"""
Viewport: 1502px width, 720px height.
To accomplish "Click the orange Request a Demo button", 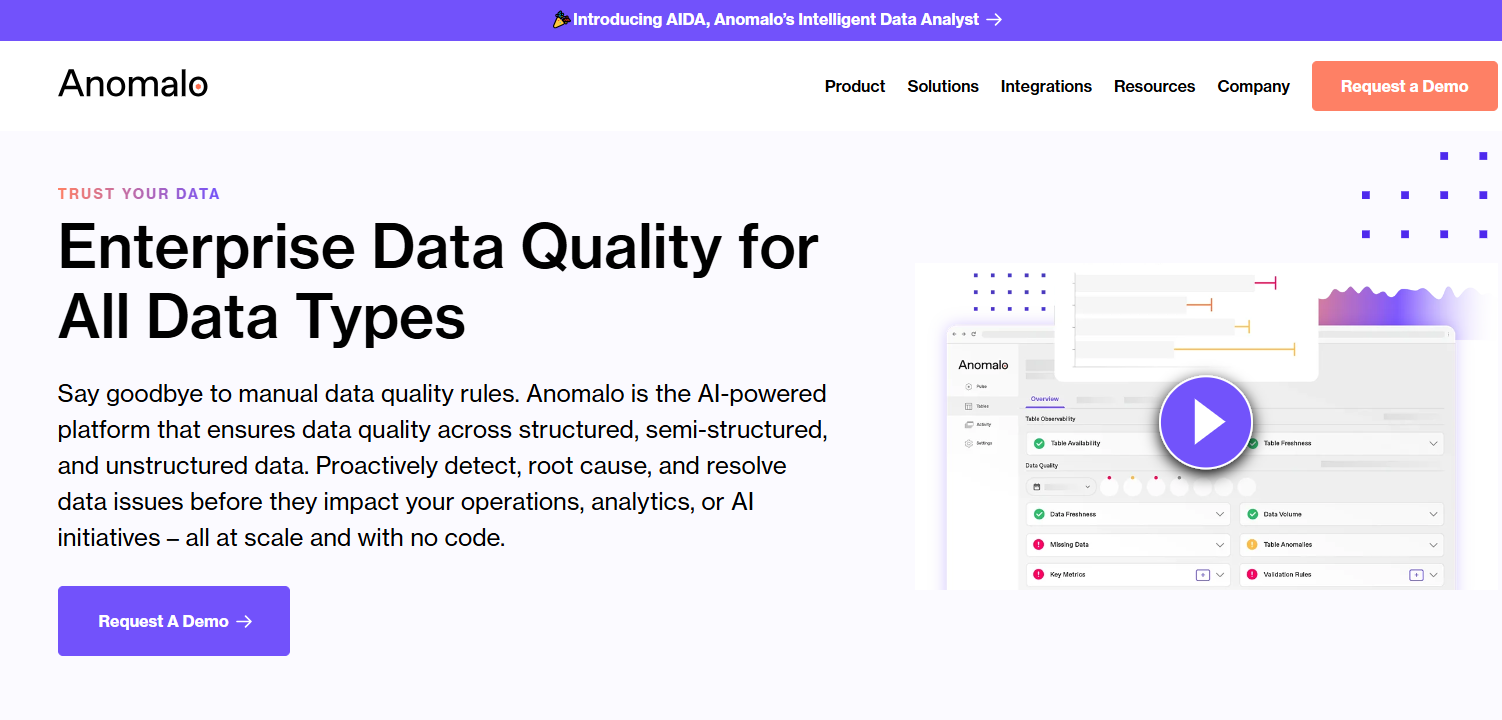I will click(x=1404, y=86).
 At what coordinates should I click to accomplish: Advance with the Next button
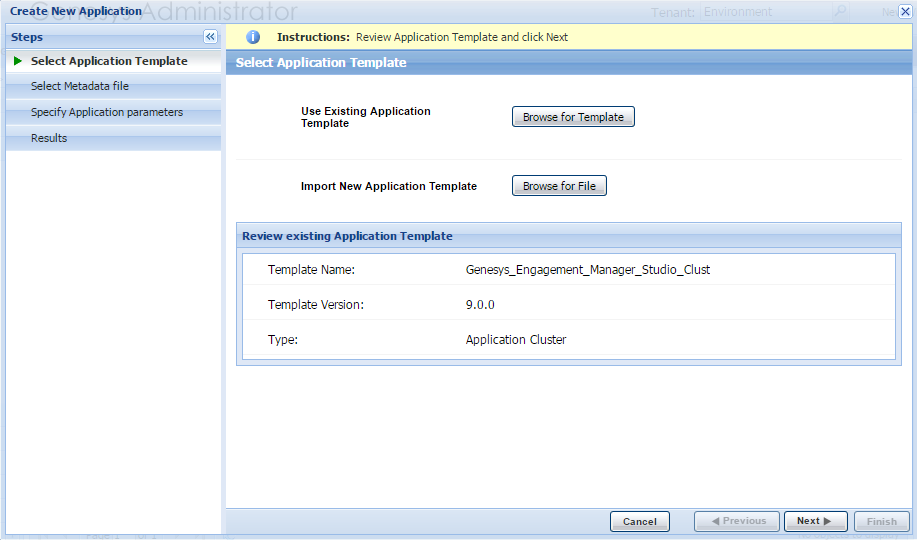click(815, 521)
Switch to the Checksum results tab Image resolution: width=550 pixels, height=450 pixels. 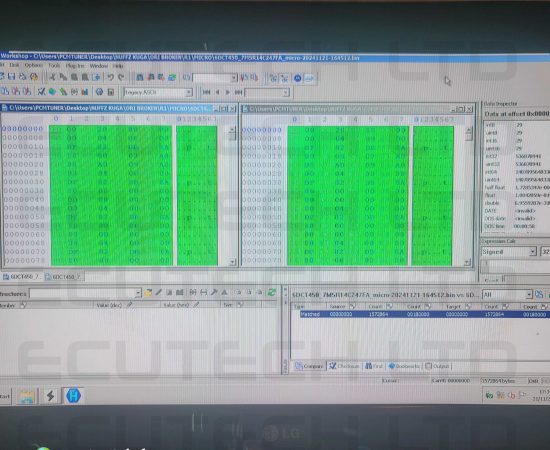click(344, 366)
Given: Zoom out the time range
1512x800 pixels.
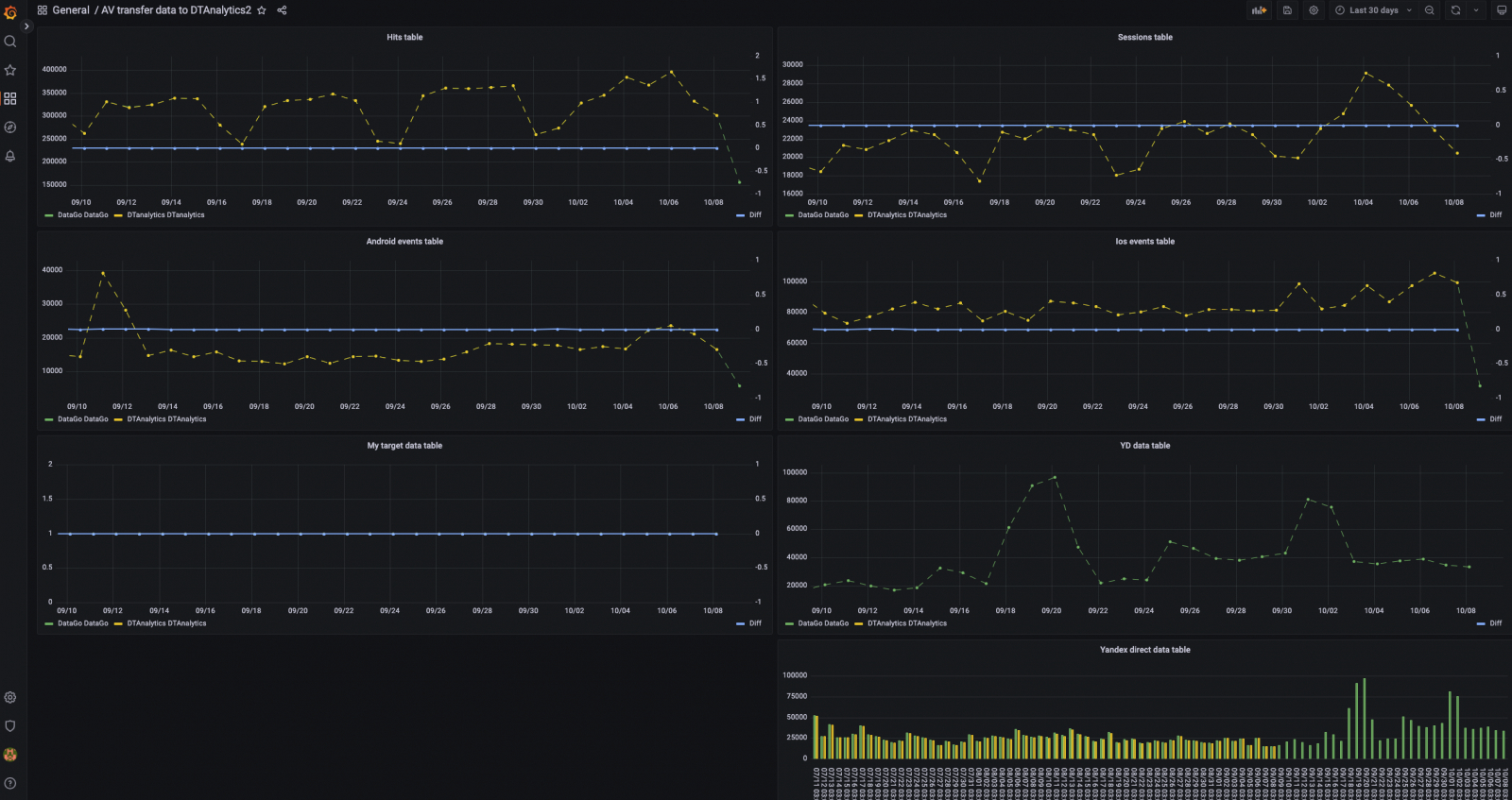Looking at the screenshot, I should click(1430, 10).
"""
"""
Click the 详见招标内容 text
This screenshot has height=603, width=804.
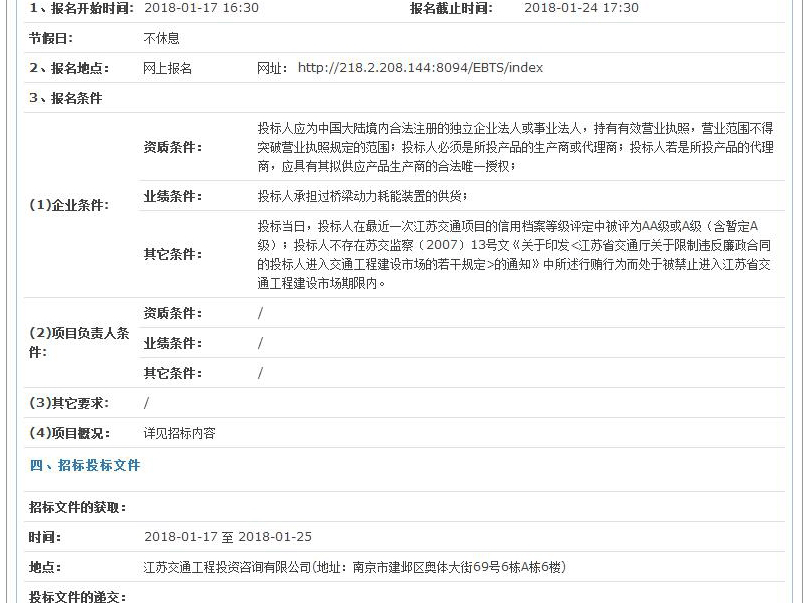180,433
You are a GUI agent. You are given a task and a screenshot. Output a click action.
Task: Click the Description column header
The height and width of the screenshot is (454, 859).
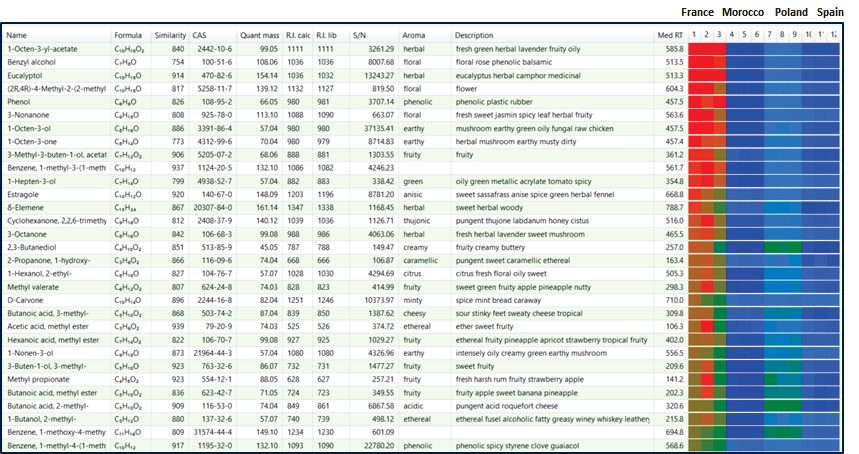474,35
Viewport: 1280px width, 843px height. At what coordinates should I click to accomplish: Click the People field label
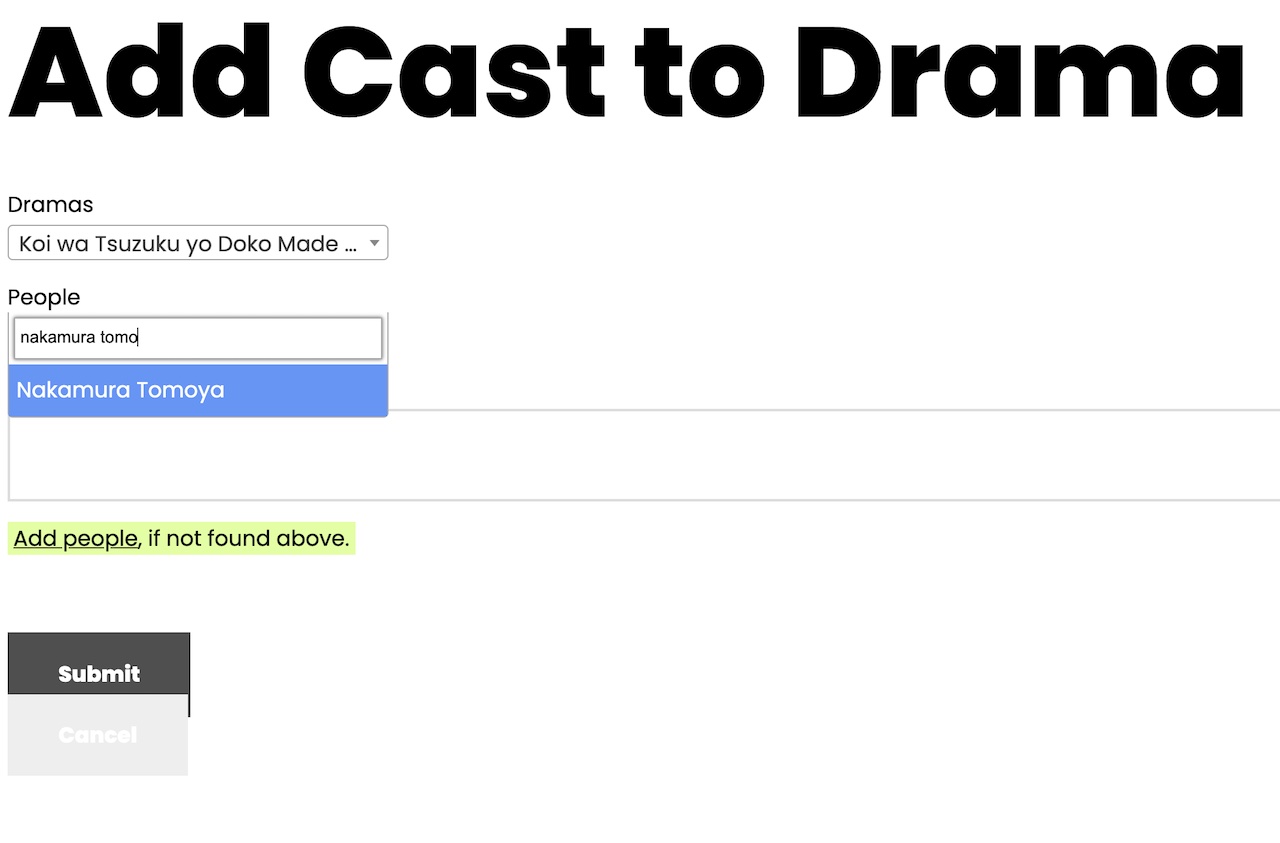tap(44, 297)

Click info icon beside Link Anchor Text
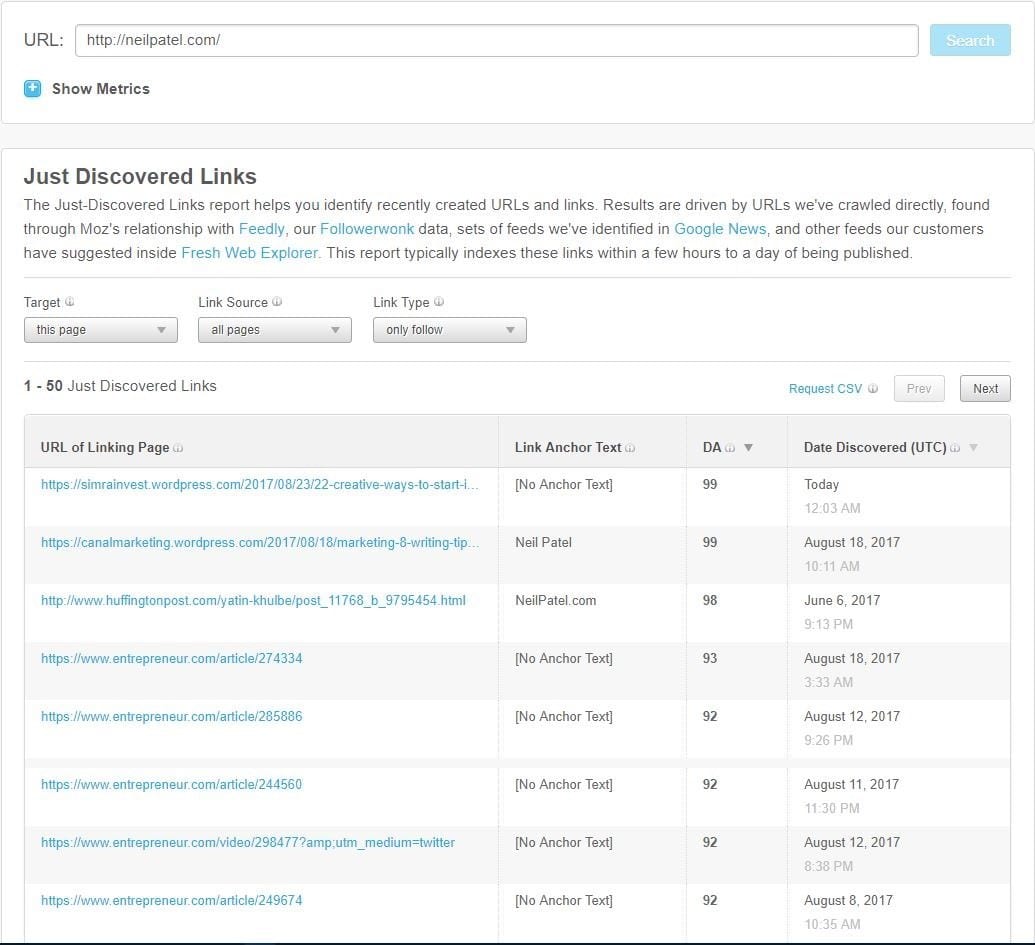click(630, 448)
"""
■ What you need to do
Reproduce the rows from the line containing "You are a GUI" through the line containing "click(630, 448)", both included, without the pictures.

■ Solved problem
You are a GUI agent. You are given a task and a screenshot. Output a click action.
Task: Click the Description column header
The height and width of the screenshot is (454, 859).
474,35
Viewport: 1280px width, 843px height. At what coordinates should I click to accomplish: Click the People field label
tap(44, 297)

Click info icon beside Link Anchor Text
click(630, 448)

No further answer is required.